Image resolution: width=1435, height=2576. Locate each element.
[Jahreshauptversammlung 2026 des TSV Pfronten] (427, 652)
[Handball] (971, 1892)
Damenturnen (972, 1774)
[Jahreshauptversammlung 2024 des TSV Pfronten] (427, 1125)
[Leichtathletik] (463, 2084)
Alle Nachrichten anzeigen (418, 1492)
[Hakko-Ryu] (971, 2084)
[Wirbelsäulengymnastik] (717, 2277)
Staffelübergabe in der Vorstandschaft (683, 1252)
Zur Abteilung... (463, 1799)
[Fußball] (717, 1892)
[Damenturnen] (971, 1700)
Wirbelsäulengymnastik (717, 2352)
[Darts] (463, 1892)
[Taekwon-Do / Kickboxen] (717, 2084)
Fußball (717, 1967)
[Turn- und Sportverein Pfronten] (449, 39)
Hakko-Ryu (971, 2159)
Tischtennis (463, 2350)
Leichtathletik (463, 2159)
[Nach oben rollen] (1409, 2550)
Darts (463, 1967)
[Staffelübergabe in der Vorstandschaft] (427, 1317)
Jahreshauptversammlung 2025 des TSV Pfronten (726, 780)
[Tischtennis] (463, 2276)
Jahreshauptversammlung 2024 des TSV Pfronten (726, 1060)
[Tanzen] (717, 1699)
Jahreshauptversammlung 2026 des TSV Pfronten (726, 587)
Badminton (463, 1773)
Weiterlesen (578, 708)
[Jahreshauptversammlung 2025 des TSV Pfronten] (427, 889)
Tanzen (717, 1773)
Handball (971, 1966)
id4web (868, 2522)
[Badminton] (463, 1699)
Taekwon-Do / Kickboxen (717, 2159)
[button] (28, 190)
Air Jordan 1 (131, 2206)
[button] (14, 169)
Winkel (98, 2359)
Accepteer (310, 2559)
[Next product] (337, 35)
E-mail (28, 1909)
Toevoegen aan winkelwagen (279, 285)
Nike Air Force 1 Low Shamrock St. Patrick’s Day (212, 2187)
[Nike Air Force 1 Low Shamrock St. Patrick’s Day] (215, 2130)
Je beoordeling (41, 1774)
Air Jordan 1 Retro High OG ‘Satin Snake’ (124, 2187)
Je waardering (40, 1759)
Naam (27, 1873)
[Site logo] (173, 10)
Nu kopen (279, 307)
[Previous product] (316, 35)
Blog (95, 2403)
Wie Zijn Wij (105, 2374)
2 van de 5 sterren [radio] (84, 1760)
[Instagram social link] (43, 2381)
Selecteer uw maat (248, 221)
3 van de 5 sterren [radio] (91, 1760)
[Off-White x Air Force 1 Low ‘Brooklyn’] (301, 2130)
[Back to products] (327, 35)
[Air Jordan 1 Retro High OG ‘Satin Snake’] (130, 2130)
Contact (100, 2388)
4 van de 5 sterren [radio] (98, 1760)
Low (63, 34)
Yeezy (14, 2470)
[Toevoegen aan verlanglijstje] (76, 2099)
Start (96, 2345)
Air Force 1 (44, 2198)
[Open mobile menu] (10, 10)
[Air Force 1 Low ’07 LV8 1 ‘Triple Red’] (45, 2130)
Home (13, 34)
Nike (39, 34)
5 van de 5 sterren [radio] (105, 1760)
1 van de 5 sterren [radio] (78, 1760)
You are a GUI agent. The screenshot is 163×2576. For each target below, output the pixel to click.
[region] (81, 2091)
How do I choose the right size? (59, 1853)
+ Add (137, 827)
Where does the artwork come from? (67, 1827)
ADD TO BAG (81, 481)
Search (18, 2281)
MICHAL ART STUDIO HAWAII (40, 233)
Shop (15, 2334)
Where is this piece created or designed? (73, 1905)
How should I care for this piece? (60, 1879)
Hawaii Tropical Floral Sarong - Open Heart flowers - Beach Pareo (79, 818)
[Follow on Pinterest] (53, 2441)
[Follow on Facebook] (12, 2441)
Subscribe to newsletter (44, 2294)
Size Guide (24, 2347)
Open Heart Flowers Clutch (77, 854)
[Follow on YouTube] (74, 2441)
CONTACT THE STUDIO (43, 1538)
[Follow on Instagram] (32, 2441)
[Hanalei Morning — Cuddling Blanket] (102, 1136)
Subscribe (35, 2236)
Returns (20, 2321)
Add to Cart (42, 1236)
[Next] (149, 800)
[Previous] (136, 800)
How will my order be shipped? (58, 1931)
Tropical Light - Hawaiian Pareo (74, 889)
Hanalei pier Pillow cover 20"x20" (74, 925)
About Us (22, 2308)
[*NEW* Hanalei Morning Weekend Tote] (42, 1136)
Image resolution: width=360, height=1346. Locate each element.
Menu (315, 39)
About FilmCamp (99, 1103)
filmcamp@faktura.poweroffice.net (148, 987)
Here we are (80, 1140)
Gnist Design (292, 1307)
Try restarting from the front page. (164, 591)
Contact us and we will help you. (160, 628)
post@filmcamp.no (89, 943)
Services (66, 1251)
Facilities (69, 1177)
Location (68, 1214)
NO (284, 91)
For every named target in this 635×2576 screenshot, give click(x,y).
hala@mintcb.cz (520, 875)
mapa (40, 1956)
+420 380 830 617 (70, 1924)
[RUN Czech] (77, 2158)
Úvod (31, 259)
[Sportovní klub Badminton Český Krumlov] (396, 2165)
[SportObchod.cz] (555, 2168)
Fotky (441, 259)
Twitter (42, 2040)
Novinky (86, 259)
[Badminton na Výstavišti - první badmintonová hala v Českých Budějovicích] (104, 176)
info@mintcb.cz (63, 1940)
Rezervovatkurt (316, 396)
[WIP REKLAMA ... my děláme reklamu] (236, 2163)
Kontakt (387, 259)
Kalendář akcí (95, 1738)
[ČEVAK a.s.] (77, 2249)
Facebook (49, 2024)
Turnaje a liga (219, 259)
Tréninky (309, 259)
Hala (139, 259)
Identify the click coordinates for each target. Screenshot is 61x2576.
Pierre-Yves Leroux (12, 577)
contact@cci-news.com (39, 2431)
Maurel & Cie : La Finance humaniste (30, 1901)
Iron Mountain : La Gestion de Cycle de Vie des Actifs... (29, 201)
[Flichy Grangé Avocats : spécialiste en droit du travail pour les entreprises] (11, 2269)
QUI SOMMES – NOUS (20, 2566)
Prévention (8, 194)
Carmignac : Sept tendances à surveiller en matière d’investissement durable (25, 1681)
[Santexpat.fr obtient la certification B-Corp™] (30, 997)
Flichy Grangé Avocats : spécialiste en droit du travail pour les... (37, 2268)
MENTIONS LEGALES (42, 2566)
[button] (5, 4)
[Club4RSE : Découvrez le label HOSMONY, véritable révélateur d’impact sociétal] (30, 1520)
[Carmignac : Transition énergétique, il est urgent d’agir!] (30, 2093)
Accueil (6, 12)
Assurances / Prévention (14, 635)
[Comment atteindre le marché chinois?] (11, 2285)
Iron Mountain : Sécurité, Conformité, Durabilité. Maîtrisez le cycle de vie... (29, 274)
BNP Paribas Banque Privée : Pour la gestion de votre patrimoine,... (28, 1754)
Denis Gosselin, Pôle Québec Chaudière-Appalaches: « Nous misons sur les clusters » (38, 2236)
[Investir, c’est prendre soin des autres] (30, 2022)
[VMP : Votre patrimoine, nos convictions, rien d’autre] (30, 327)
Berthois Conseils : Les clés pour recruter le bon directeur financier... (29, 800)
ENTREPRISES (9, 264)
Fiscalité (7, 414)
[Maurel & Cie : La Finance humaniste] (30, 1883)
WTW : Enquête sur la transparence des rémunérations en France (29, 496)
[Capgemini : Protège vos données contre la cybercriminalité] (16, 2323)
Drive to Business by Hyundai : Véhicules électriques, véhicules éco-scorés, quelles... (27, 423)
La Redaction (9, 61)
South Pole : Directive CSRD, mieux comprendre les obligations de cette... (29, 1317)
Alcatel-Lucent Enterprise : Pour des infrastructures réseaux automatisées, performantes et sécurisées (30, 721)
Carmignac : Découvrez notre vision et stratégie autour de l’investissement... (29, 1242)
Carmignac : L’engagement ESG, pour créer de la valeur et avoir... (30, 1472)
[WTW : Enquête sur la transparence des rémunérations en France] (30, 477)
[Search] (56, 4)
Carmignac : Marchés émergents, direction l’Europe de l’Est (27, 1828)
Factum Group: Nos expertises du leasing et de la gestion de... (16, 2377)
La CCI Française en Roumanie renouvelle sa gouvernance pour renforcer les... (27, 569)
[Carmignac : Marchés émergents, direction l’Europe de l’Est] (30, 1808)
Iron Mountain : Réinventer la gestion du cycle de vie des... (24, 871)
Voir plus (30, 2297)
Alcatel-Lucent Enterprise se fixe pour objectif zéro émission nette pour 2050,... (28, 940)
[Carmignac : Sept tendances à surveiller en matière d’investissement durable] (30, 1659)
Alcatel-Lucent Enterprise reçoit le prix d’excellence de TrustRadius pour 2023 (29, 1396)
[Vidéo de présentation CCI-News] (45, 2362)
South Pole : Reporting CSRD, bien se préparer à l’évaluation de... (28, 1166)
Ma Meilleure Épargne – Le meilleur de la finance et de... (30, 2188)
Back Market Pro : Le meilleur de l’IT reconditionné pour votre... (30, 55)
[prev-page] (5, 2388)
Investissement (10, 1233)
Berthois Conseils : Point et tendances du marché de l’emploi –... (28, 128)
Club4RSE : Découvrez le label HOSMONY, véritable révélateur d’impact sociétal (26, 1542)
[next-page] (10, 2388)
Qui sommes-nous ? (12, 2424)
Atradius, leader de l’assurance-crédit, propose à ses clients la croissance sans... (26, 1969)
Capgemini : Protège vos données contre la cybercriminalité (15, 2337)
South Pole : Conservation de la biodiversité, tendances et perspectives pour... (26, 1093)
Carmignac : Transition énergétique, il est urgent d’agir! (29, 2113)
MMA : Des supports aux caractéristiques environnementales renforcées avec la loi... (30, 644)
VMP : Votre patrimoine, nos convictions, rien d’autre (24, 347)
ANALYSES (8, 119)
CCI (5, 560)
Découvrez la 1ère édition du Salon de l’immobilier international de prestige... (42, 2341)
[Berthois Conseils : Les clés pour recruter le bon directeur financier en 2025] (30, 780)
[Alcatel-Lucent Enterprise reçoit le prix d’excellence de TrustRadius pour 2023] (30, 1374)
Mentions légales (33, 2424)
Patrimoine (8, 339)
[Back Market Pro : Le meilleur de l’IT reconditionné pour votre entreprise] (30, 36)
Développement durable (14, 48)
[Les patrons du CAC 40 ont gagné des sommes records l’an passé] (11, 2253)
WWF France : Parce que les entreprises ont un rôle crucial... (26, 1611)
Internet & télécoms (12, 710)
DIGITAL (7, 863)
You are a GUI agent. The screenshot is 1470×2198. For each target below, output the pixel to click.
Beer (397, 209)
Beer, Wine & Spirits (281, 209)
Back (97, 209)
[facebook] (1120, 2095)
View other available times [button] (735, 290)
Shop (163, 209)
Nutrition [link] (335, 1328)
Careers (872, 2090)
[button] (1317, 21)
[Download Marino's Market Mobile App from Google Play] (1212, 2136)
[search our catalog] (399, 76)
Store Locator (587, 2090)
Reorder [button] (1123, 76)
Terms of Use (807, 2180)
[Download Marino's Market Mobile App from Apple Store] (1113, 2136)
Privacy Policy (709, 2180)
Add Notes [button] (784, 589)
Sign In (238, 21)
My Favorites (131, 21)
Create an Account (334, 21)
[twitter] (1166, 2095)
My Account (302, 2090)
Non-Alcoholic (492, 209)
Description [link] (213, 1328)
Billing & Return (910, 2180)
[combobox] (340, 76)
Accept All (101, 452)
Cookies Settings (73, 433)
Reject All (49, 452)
○ ○ ○ ○ ○ ○ ○
- **Your goal**
Take the line above containing "[Follow on YouTube] (74, 2441)", the line containing "About Us (22, 2308)", and all lines in between, and copy them exactly without anything else.

- **Answer space**
[Follow on YouTube] (74, 2441)
CONTACT THE STUDIO (43, 1538)
[Follow on Instagram] (32, 2441)
[Hanalei Morning — Cuddling Blanket] (102, 1136)
Subscribe (35, 2236)
Returns (20, 2321)
Add to Cart (42, 1236)
[Next] (149, 800)
[Previous] (136, 800)
How will my order be shipped? (58, 1931)
Tropical Light - Hawaiian Pareo (74, 889)
Hanalei pier Pillow cover 20"x20" (74, 925)
About Us (22, 2308)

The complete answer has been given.